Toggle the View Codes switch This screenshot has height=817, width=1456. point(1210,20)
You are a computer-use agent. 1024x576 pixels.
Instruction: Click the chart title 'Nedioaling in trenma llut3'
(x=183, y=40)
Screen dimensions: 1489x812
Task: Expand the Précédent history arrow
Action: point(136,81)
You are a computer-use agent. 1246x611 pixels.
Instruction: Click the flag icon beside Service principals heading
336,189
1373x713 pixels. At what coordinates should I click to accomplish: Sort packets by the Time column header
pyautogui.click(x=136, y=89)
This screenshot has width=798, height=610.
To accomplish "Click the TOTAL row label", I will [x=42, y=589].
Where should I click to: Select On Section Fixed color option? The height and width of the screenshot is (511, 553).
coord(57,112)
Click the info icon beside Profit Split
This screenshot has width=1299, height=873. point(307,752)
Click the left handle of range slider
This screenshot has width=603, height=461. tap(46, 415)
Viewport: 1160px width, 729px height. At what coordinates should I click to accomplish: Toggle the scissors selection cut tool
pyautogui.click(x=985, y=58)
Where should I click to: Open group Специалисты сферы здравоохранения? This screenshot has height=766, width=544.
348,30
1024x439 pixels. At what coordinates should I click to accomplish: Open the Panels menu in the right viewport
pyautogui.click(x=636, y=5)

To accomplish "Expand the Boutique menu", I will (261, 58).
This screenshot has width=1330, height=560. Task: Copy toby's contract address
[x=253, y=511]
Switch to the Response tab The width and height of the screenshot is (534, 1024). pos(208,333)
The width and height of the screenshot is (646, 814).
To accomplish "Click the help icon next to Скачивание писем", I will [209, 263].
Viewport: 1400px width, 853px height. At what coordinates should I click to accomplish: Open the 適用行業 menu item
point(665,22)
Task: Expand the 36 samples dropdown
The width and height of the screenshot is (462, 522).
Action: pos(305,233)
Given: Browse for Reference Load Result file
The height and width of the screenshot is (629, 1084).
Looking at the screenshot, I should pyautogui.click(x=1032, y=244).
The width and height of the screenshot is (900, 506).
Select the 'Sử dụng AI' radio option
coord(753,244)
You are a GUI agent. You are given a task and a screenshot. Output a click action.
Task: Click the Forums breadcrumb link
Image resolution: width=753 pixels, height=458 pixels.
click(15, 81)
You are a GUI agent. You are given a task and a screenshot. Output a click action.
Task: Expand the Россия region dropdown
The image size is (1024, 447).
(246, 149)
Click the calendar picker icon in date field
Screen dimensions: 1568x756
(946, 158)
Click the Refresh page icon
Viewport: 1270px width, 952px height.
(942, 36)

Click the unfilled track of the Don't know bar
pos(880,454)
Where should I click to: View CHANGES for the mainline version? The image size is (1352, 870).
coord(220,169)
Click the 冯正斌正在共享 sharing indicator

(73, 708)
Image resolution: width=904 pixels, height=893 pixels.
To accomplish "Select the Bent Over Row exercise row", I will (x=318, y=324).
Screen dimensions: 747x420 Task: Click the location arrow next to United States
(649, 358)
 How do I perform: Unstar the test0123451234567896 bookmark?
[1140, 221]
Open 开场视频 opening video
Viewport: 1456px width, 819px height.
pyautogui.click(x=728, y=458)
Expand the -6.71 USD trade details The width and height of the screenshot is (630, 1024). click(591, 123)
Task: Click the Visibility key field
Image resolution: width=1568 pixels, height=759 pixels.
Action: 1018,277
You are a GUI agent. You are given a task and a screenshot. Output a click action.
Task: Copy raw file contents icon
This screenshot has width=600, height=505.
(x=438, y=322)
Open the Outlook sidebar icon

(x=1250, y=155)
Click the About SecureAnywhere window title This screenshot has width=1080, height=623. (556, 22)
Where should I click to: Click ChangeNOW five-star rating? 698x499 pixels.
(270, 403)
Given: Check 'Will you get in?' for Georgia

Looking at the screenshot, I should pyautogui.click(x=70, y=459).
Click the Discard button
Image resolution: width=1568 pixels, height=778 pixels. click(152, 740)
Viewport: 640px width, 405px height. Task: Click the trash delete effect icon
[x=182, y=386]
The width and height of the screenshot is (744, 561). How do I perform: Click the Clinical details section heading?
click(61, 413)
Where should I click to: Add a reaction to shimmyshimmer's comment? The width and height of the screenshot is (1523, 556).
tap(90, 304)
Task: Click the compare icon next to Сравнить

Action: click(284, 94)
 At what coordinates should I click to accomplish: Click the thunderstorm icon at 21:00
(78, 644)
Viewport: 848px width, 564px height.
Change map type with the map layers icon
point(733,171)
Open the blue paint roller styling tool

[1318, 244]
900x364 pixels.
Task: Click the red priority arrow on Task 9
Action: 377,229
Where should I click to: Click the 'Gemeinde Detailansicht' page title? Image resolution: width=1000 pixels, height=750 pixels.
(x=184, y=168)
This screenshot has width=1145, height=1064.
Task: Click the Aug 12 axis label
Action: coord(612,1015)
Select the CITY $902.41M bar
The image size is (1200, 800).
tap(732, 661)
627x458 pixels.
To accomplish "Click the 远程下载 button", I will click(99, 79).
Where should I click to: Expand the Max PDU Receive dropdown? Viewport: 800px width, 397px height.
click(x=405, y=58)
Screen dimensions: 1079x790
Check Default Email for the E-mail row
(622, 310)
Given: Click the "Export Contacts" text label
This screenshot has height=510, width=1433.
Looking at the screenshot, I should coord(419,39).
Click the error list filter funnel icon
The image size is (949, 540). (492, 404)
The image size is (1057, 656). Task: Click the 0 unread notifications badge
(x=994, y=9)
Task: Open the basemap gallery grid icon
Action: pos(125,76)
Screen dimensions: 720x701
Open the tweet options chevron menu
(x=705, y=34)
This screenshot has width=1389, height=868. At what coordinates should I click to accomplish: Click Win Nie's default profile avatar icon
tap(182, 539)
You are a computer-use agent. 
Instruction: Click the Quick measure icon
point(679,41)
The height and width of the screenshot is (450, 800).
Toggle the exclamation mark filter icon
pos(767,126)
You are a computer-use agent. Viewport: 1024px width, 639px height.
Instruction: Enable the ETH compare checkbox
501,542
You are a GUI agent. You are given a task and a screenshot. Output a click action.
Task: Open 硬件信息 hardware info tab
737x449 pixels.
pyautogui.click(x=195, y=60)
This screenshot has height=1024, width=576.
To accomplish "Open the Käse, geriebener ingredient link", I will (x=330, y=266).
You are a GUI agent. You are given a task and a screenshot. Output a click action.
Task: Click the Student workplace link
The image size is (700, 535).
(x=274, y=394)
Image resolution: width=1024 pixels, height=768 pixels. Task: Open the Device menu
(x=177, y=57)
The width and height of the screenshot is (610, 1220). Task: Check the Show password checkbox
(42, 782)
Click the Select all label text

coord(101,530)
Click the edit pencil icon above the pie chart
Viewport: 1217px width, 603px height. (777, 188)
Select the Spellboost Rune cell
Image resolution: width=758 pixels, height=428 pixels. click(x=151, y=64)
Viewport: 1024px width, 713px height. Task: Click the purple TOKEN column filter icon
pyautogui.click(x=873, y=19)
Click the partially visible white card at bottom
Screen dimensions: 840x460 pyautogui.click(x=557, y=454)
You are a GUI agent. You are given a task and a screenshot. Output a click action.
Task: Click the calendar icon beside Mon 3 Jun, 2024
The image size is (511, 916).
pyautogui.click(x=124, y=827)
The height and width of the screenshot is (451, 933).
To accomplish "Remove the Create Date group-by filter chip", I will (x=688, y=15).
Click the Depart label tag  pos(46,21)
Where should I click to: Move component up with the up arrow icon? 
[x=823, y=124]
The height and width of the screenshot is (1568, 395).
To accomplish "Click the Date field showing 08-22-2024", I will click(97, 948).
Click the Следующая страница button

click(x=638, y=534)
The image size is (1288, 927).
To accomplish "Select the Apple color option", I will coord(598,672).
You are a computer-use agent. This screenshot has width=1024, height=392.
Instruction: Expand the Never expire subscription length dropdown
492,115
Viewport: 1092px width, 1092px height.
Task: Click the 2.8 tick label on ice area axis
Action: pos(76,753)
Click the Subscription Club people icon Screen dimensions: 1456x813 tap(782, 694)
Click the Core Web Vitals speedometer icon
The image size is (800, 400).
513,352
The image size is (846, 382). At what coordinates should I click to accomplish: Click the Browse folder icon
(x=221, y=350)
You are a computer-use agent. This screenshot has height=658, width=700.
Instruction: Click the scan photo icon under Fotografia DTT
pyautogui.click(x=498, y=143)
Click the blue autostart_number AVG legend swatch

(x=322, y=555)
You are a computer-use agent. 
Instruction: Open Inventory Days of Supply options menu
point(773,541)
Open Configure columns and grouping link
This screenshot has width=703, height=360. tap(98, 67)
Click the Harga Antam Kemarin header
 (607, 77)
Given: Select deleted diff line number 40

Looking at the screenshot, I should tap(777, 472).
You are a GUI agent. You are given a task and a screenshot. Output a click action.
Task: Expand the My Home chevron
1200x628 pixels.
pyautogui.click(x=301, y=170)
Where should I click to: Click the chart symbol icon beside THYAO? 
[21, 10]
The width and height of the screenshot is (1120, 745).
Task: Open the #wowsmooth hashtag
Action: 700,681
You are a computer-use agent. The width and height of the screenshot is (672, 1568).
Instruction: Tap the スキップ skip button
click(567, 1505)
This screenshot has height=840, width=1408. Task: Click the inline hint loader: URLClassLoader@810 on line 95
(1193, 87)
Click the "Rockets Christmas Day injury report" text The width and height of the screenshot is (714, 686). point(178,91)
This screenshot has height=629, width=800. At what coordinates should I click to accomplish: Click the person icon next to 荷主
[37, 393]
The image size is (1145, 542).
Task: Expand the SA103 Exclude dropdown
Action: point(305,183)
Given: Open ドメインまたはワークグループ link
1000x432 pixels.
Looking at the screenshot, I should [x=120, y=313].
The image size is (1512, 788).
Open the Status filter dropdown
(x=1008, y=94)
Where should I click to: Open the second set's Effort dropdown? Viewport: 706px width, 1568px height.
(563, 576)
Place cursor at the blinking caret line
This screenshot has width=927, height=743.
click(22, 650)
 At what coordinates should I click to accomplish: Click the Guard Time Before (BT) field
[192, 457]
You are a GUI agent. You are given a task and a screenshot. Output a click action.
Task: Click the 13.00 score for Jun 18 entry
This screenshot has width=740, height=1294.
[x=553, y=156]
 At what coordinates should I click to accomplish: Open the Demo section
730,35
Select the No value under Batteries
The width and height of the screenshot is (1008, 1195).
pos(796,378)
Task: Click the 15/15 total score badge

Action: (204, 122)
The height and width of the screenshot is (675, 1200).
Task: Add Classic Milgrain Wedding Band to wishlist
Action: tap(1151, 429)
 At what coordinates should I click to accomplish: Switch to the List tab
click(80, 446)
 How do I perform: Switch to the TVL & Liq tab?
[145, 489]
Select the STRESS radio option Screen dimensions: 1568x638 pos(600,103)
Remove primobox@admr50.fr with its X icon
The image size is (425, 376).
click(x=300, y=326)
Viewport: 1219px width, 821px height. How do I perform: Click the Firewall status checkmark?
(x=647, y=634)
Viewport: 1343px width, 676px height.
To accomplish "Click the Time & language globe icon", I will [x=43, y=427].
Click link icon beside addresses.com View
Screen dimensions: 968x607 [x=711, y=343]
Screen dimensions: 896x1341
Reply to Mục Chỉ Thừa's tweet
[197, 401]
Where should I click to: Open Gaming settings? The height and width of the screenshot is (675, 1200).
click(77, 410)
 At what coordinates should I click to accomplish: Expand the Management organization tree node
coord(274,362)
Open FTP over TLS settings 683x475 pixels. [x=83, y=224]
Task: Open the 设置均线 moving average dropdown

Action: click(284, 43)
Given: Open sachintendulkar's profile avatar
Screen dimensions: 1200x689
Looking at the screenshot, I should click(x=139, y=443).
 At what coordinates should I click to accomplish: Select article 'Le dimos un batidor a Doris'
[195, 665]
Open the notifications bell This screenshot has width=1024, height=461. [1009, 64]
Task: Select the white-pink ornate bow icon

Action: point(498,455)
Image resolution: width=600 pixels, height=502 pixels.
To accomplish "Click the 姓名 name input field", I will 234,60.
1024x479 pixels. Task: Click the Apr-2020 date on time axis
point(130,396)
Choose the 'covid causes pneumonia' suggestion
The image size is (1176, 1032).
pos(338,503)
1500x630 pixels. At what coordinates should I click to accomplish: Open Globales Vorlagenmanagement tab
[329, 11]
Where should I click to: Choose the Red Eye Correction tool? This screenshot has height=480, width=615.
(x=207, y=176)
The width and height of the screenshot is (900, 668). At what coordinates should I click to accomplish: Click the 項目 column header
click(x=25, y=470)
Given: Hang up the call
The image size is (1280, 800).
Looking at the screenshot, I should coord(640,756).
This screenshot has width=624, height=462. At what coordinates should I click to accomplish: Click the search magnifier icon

==================================================

Your answer must be the line holding "1024x479 pixels. Task: Click" plus every later line to the end of the records, copied exactly.

1024x479 pixels. Task: Click the Apr-2020 date on time axis
point(130,396)
Choose the 'covid causes pneumonia' suggestion
The image size is (1176, 1032).
pos(338,503)
1500x630 pixels. At what coordinates should I click to accomplish: Open Globales Vorlagenmanagement tab
[329, 11]
Where should I click to: Choose the Red Eye Correction tool? This screenshot has height=480, width=615.
(x=207, y=176)
The width and height of the screenshot is (900, 668). At what coordinates should I click to accomplish: Click the 項目 column header
click(x=25, y=470)
Given: Hang up the call
The image size is (1280, 800).
Looking at the screenshot, I should coord(640,756).
This screenshot has width=624, height=462. At what coordinates should I click to accomplish: Click the search magnifier icon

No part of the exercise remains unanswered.